*** Opening Data for this exercise ***
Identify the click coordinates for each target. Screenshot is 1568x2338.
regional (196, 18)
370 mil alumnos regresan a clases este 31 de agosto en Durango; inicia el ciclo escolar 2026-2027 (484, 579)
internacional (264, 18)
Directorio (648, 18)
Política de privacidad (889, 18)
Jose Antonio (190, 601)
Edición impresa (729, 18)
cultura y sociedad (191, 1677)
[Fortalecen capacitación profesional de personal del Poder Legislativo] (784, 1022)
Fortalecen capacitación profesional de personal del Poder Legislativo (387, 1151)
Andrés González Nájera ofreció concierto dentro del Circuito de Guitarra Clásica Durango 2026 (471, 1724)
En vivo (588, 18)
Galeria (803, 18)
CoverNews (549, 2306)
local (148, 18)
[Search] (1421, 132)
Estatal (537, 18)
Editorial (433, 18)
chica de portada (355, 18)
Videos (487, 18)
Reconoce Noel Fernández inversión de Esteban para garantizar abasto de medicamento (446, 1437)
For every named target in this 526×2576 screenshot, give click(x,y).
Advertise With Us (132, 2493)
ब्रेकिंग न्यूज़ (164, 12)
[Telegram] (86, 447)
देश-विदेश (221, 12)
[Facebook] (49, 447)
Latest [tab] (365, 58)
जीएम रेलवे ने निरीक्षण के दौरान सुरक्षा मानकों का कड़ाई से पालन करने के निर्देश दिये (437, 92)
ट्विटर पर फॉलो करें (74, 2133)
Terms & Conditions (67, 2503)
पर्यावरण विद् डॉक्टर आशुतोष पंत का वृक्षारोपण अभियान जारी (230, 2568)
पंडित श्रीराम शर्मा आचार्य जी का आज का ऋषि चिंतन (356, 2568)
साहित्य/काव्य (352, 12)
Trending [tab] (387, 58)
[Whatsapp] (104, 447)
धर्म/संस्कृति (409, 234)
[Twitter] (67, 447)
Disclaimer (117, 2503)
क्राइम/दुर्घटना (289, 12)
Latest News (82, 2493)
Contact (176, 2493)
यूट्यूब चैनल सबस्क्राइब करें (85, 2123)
*** Closing Data for this exercise ***
Give back the complete data, each line unchanged.

Identify the click coordinates for each target. Screenshot is 1568x2338.
regional (196, 18)
370 mil alumnos regresan a clases este 31 de agosto en Durango; inicia el ciclo escolar 2026-2027 (484, 579)
internacional (264, 18)
Directorio (648, 18)
Política de privacidad (889, 18)
Jose Antonio (190, 601)
Edición impresa (729, 18)
cultura y sociedad (191, 1677)
[Fortalecen capacitación profesional de personal del Poder Legislativo] (784, 1022)
Fortalecen capacitación profesional de personal del Poder Legislativo (387, 1151)
Andrés González Nájera ofreció concierto dentro del Circuito de Guitarra Clásica Durango 2026 (471, 1724)
En vivo (588, 18)
Galeria (803, 18)
CoverNews (549, 2306)
local (148, 18)
[Search] (1421, 132)
Estatal (537, 18)
Editorial (433, 18)
chica de portada (355, 18)
Videos (487, 18)
Reconoce Noel Fernández inversión de Esteban para garantizar abasto de medicamento (446, 1437)
For every named target in this 526×2576 screenshot, give click(x,y).
Advertise With Us (132, 2493)
ब्रेकिंग न्यूज़ (164, 12)
[Telegram] (86, 447)
देश-विदेश (221, 12)
[Facebook] (49, 447)
Latest [tab] (365, 58)
जीएम रेलवे ने निरीक्षण के दौरान सुरक्षा मानकों का कड़ाई से पालन करने के निर्देश दिये (437, 92)
ट्विटर पर फॉलो करें (74, 2133)
Terms & Conditions (67, 2503)
पर्यावरण विद् डॉक्टर आशुतोष पंत का वृक्षारोपण अभियान जारी (230, 2568)
पंडित श्रीराम शर्मा आचार्य जी का आज का ऋषि चिंतन (356, 2568)
साहित्य/काव्य (352, 12)
Trending [tab] (387, 58)
[Whatsapp] (104, 447)
धर्म/संस्कृति (409, 234)
[Twitter] (67, 447)
Disclaimer (117, 2503)
क्राइम/दुर्घटना (289, 12)
Latest News (82, 2493)
Contact (176, 2493)
यूट्यूब चैनल सबस्क्राइब करें (85, 2123)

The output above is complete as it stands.